## Passage shown
# # #

By Karen Smith, head of sales and marketing, MePACS.
People are living longer and fuller lives thanks to advancements in public health, nutrition, sanitation and medicine in the last 100 years. And now, thanks to innovative technology, there are a number of products available that are allowing people to age at home.
People over the age of 60 are estimated to account for one in six people globally by the year 2030, and by the middle of the century it’ll reach one in every five people. The world is facing an ageing population crisis and that will bring strain on healthcare and aged care facilities.
However, the coronavirus pandemic has shown that there is a significant distrust in the aged-care industry. Recently, an Australian survey showed that only 15% of locals aged between 60 and 80 trust the aged care industry. There has also been a significant increase in people considering in-home aged care services for people between 50 and 70 years old in Australia.
During the pandemic, MePACS has seen a 60% increase in demand for personal alarms and smartwatches for clients. Technology is allowing seniors to live a more independent life at home while continuing to do the things they love without fear.

# # #

## Collected data
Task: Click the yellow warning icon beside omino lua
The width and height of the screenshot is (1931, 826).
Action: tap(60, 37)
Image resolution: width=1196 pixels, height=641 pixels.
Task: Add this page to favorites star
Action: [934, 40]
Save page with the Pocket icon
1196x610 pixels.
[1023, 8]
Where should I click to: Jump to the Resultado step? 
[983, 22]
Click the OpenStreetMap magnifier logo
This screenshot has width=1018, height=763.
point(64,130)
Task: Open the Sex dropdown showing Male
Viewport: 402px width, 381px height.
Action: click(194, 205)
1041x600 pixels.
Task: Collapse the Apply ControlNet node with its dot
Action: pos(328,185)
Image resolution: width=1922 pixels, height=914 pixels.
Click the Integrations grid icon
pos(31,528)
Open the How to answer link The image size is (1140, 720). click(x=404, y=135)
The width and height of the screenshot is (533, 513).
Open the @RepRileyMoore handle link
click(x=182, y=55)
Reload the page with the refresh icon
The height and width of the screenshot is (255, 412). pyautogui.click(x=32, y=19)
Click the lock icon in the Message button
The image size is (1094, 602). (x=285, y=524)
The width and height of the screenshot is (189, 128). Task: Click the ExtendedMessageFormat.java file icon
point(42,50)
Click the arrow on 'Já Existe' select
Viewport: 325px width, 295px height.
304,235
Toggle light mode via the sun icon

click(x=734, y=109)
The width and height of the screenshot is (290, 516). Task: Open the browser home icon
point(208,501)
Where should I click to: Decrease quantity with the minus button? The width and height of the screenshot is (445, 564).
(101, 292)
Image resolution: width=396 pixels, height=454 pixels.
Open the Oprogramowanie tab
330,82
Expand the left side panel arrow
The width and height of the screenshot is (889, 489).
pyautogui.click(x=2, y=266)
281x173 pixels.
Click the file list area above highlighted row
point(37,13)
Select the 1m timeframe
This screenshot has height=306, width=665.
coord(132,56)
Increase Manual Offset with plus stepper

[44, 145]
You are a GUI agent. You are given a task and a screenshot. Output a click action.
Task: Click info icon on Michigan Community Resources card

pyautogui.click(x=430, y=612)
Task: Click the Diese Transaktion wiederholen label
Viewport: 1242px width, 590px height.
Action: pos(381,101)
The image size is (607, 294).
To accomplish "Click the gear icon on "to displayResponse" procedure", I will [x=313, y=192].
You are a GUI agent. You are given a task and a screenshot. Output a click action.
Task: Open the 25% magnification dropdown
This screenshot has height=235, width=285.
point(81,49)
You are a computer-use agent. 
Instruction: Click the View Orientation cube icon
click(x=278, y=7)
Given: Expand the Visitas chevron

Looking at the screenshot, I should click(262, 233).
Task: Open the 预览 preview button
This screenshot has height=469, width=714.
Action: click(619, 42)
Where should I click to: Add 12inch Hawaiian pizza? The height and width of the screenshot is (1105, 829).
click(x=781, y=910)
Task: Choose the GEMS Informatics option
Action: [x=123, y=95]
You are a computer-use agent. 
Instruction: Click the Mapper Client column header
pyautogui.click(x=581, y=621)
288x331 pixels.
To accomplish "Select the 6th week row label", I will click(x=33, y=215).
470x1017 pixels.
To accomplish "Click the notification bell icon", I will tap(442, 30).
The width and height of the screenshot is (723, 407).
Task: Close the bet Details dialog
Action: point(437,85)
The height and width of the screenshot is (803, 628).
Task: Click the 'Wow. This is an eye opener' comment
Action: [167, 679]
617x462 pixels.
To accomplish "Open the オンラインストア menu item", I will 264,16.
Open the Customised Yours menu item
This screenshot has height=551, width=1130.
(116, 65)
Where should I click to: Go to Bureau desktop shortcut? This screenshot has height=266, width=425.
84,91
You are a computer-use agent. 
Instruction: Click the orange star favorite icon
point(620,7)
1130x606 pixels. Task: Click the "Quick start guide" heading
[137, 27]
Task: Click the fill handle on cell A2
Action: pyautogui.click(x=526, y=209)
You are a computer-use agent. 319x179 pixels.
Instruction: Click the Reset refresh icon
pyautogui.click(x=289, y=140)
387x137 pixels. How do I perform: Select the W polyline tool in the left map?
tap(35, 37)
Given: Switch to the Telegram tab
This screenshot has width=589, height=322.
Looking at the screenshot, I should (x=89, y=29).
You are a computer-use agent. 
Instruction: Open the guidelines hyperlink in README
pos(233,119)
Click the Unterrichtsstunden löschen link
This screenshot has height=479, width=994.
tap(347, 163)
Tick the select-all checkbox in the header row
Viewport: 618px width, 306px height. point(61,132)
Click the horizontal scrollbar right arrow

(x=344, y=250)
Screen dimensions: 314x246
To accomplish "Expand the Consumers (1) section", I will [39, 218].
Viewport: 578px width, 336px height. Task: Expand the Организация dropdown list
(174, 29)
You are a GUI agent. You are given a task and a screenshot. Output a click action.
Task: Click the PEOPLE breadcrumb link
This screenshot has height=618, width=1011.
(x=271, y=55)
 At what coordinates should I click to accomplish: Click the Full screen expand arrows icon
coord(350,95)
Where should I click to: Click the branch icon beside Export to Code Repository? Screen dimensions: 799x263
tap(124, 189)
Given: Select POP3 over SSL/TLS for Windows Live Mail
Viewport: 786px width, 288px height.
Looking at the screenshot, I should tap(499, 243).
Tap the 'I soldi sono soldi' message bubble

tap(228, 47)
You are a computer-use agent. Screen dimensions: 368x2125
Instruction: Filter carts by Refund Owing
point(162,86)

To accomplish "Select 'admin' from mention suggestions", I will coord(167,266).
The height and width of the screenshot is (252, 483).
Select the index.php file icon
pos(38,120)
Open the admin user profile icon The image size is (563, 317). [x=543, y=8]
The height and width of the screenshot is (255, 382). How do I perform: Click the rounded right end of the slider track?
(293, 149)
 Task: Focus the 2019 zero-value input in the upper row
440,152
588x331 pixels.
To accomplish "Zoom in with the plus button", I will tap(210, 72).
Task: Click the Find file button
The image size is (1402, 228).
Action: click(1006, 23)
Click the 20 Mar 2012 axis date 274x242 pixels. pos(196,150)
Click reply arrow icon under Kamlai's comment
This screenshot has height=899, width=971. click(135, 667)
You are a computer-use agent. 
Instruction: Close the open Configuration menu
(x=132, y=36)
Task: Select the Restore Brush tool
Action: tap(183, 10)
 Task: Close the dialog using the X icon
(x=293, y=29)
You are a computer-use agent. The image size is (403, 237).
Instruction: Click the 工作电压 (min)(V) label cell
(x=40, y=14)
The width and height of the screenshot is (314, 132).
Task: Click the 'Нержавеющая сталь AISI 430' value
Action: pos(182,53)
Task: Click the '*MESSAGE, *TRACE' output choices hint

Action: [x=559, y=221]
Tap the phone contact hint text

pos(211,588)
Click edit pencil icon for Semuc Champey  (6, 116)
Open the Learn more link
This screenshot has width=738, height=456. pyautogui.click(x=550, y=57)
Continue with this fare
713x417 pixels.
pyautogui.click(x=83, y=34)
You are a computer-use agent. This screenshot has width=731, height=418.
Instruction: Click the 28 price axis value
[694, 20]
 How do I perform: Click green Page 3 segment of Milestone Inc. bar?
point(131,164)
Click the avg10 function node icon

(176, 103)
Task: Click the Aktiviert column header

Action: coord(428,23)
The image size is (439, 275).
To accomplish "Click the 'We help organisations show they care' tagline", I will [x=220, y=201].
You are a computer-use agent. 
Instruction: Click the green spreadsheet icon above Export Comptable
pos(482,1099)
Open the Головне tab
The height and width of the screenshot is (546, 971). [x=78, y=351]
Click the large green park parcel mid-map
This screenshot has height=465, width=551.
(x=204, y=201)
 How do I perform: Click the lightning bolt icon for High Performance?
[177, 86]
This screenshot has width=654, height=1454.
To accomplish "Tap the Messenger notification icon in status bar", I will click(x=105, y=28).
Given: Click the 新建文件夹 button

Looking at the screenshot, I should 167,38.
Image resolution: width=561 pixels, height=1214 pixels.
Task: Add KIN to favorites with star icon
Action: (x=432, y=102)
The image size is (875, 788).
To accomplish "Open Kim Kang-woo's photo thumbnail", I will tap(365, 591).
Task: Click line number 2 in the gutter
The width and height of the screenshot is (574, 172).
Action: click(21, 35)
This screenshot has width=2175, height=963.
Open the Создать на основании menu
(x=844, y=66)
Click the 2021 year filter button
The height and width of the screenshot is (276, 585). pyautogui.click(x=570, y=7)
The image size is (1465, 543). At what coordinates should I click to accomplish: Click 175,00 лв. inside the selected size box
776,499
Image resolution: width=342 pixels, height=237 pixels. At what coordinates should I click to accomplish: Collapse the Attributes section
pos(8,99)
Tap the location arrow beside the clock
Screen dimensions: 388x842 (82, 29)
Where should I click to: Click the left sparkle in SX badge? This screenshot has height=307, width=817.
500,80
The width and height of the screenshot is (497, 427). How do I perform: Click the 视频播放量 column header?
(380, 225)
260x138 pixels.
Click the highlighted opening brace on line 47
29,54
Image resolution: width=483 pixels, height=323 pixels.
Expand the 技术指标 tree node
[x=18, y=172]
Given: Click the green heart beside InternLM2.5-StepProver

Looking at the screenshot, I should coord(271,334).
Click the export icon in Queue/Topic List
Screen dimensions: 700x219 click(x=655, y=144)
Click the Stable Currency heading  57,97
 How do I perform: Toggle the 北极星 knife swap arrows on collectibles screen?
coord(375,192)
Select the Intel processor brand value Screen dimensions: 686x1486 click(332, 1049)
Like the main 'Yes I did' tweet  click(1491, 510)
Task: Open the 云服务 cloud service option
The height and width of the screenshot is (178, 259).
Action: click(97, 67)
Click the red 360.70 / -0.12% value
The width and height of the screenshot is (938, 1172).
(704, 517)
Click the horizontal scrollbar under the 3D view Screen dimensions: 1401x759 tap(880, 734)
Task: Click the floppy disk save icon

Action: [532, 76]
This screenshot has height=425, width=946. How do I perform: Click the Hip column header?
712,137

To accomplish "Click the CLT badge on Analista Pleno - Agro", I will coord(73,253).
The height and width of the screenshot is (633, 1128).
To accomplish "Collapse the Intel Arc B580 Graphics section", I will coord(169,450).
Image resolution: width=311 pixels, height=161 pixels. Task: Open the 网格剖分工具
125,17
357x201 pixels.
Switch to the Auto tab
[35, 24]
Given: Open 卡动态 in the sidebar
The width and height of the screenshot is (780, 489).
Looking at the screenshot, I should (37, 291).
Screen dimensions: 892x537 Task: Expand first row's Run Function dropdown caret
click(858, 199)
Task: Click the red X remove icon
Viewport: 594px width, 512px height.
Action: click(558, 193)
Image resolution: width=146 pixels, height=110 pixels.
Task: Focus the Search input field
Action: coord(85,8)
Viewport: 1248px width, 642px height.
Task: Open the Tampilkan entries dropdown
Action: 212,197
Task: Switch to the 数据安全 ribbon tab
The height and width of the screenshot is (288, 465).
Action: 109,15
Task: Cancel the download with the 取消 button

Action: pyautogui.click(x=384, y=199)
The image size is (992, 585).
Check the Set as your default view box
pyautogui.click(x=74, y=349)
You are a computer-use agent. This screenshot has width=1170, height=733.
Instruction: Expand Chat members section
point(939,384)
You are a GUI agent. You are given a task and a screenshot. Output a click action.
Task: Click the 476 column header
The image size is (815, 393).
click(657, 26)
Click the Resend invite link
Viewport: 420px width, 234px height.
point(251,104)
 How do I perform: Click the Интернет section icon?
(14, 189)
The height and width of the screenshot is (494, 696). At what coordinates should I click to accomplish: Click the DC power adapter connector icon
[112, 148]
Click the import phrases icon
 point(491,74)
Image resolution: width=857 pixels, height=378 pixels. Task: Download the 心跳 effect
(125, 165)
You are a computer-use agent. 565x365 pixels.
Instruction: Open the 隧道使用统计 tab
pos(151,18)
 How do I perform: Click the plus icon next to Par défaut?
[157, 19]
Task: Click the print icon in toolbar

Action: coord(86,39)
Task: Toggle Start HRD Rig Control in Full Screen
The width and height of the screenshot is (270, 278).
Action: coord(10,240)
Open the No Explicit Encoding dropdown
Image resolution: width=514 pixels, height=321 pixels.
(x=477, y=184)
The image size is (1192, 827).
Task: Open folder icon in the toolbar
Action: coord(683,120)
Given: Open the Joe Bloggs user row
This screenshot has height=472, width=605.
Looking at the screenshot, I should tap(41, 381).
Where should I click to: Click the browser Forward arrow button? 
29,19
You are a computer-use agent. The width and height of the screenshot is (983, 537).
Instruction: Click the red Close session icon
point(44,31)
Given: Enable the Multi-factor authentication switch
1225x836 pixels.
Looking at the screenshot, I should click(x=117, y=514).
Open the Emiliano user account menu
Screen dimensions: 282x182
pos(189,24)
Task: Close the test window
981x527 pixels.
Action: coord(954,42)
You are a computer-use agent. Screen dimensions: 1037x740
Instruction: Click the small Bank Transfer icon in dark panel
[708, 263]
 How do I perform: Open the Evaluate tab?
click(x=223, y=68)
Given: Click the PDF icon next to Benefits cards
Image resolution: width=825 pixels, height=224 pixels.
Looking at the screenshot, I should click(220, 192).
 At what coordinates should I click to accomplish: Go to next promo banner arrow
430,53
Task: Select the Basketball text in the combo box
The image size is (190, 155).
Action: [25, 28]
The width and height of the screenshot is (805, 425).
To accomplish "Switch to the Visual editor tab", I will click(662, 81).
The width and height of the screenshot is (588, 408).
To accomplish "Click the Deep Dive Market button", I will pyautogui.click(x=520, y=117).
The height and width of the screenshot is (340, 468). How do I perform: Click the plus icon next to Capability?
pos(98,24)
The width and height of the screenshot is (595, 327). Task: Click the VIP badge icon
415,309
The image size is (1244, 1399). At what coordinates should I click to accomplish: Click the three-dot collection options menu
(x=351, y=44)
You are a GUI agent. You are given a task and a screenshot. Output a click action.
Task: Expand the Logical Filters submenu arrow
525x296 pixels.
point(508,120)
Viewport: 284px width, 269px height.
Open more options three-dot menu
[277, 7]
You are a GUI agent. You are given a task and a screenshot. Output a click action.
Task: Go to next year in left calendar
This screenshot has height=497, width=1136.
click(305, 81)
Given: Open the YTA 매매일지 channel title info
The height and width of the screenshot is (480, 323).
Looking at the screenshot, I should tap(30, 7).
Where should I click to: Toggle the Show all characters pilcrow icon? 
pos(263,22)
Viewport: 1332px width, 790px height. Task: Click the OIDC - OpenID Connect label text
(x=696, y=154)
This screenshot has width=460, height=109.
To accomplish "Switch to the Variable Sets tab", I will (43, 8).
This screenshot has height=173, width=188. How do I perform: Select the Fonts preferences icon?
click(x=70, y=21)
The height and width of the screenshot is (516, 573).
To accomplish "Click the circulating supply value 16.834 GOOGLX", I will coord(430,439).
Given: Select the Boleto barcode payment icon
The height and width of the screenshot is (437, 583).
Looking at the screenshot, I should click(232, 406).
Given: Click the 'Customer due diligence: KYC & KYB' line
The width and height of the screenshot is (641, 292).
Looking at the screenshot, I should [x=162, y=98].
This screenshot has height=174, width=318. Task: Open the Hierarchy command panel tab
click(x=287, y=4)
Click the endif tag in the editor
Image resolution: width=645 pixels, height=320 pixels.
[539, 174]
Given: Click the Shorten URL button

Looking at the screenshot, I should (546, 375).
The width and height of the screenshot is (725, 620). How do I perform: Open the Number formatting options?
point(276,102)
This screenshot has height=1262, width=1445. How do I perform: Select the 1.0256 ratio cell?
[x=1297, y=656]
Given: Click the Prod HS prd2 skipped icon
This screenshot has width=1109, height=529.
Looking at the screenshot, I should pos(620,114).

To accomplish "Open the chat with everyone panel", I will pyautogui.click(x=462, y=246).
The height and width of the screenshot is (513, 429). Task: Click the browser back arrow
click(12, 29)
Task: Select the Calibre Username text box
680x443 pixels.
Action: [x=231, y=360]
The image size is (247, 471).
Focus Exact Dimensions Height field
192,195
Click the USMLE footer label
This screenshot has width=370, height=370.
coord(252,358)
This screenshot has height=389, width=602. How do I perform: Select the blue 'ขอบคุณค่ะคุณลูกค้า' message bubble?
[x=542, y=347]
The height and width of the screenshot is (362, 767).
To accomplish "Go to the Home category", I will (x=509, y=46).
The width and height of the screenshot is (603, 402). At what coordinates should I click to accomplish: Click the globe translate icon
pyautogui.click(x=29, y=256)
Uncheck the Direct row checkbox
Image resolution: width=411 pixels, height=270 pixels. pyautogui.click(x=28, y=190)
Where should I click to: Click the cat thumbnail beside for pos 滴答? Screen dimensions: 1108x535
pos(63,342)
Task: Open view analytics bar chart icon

# # #

## List of tasks
• a. In the article on aging at home, what share of Australians aged 60 to 80 trust the aged care industry, according to a recent survey?
• b. Please write a continuation of the article on aging at home, picking up after its last sentence.
None of these rows are needed.

## Answers by item
• a. Only 15%.

• b.
Living an independent life
Most developed countries are facing an ageing population. In the US, AARP Research found 76% of Americans aged 50 and older would prefer to live at home as they age. In Australia it’s a similar story. A Bureau of Statistics 2015 survey found that 94.8% of Australians aged 65 and over are living in households and a quarter of older adults live alone.
While many older adults would prefer to live at home, it’s not always possible especially for those who have limited mobility and find performing regular household tasks difficult. Luckily, technology has improved dramatically so that household tasks can be automated, such as smart fridges that can sense when groceries are running low. There are virtual assistants, such as Google Home or Amazon Echo which can perform tasks using voice commands.